[Start of section]

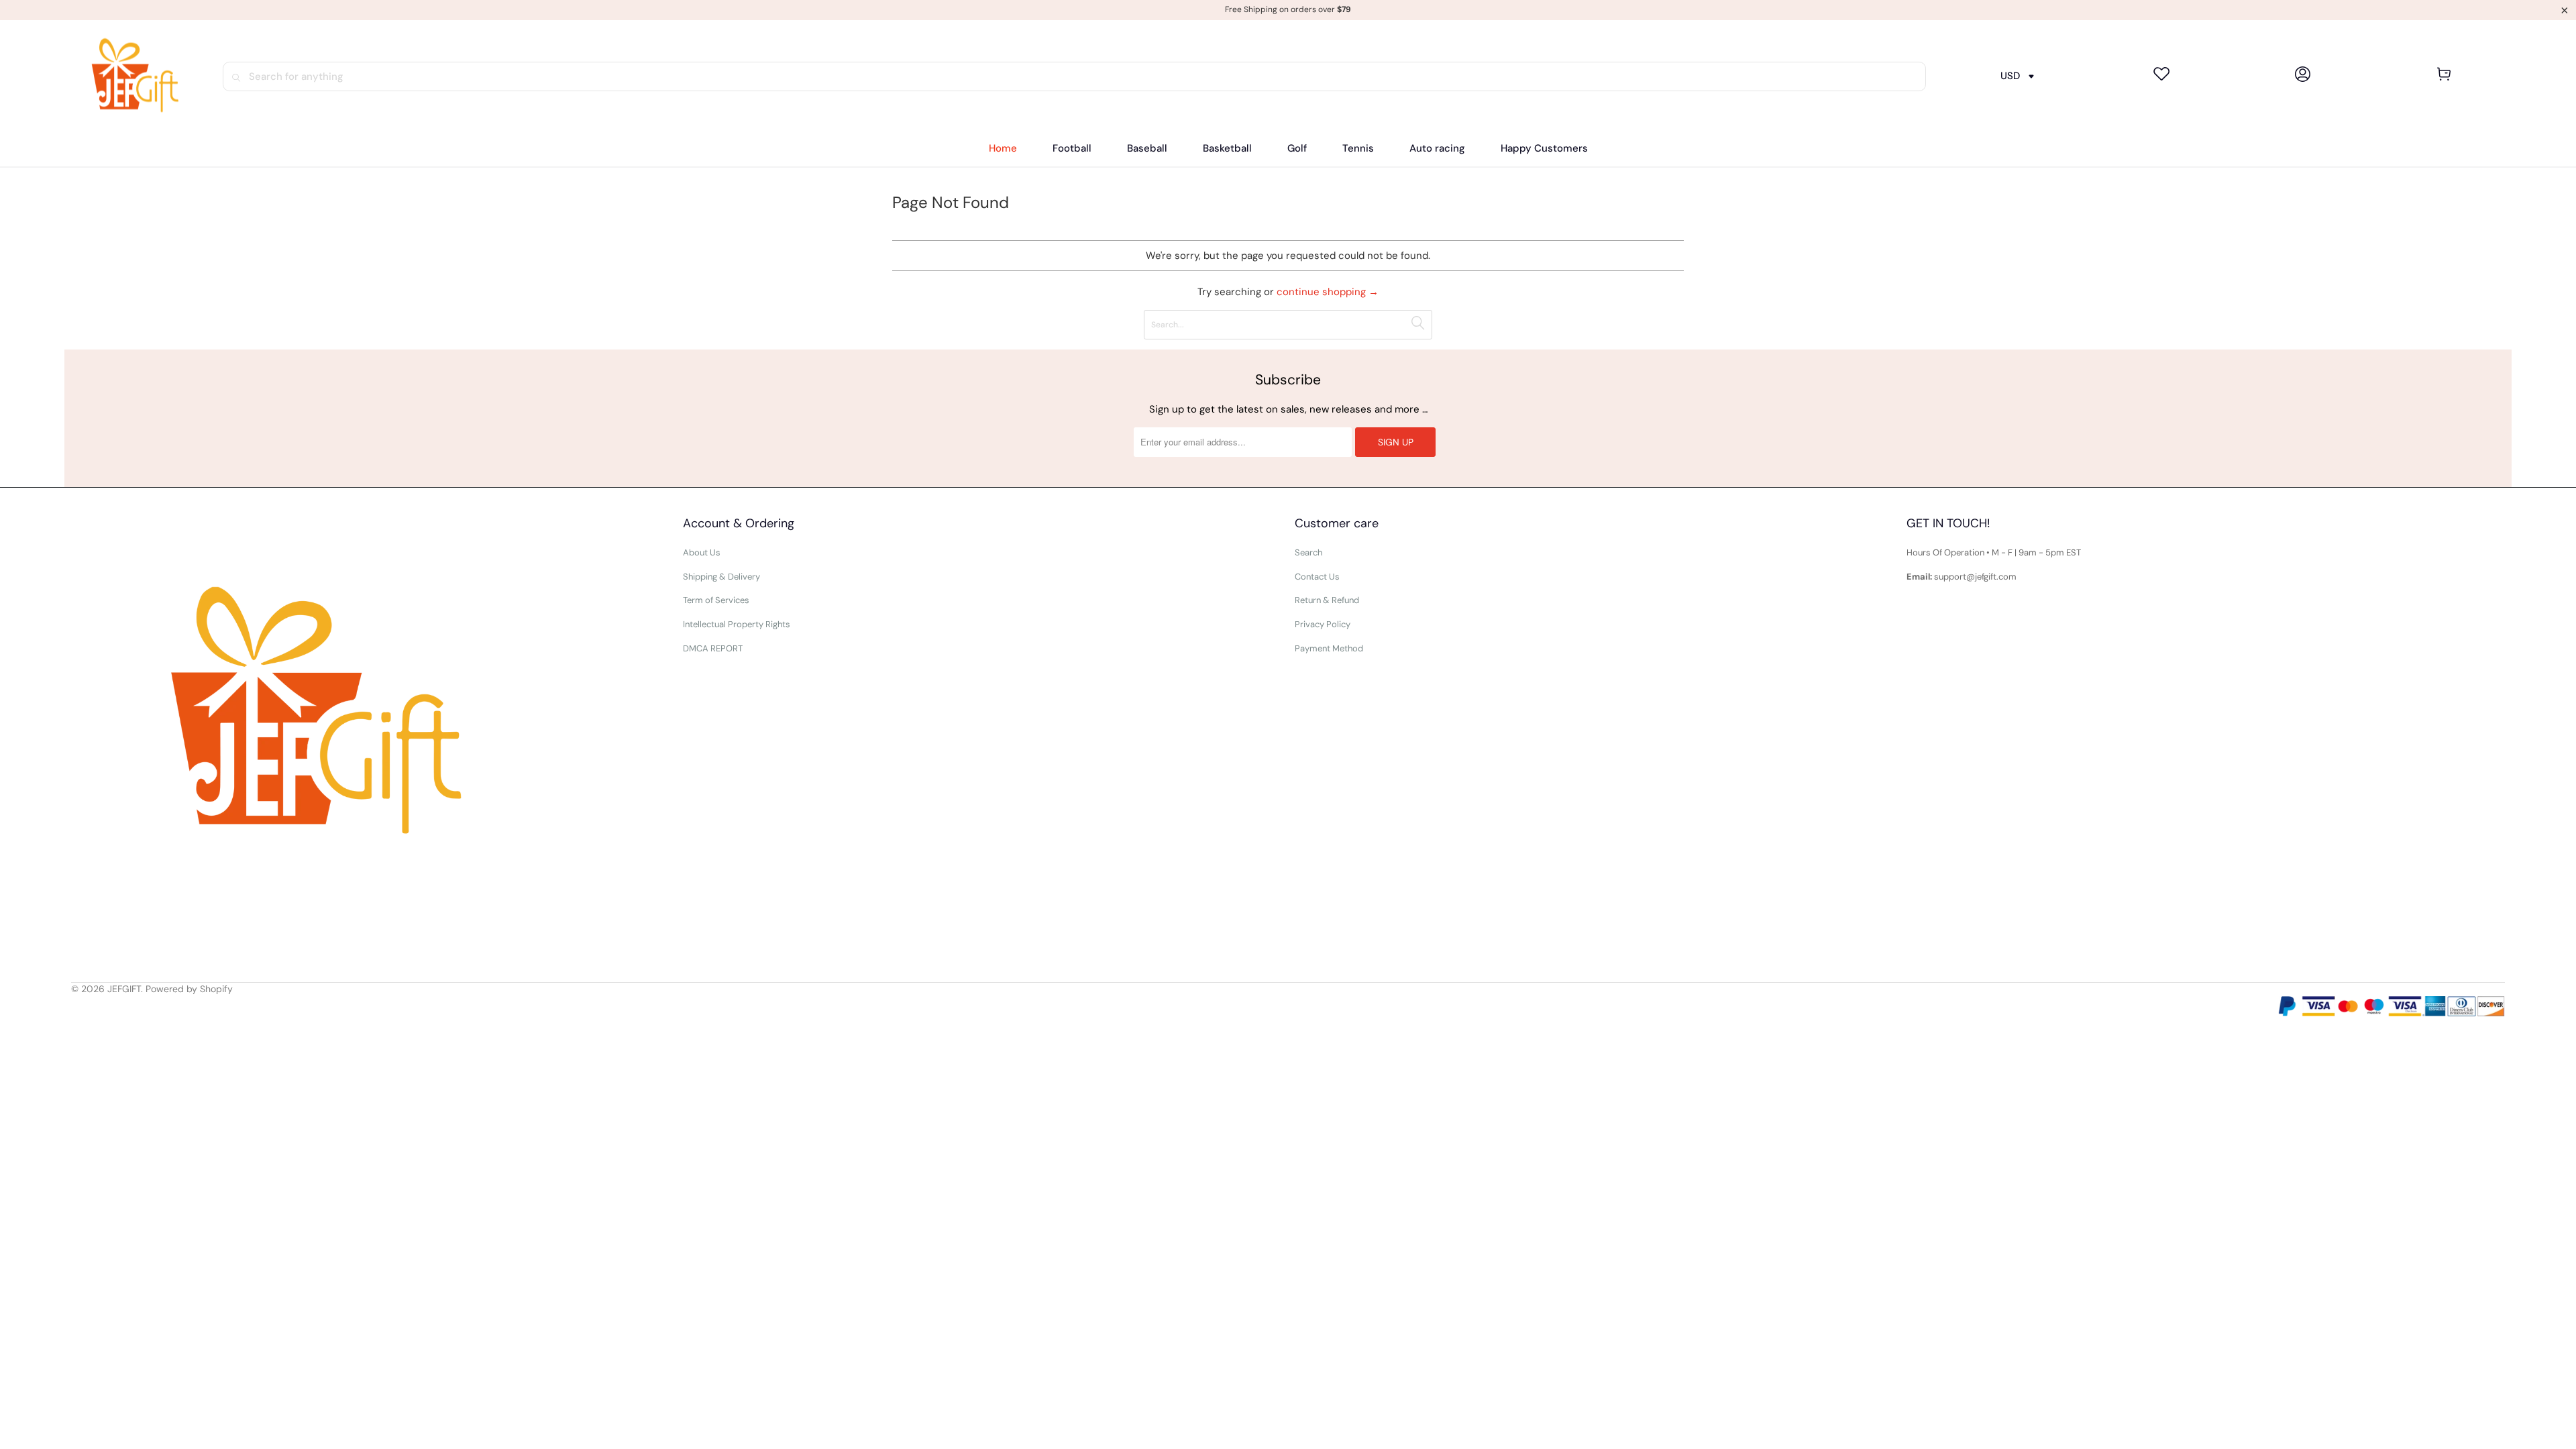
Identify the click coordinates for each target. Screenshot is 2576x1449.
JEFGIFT (124, 989)
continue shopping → (1328, 292)
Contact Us (1317, 576)
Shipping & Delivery (721, 576)
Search (1308, 552)
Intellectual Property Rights (736, 624)
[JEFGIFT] (129, 76)
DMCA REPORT (713, 648)
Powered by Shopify (189, 989)
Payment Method (1329, 648)
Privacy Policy (1322, 624)
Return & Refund (1327, 600)
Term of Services (716, 600)
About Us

[End of section]

TASK DETAILS: Nothing but the lines from the one with "Shipping & Delivery (721, 576)" through the end of the data above should be reproduced, each exactly, both ends included.

SOLUTION TO THIS EXERCISE:
Shipping & Delivery (721, 576)
Search (1308, 552)
Intellectual Property Rights (736, 624)
[JEFGIFT] (129, 76)
DMCA REPORT (713, 648)
Powered by Shopify (189, 989)
Payment Method (1329, 648)
Privacy Policy (1322, 624)
Return & Refund (1327, 600)
Term of Services (716, 600)
About Us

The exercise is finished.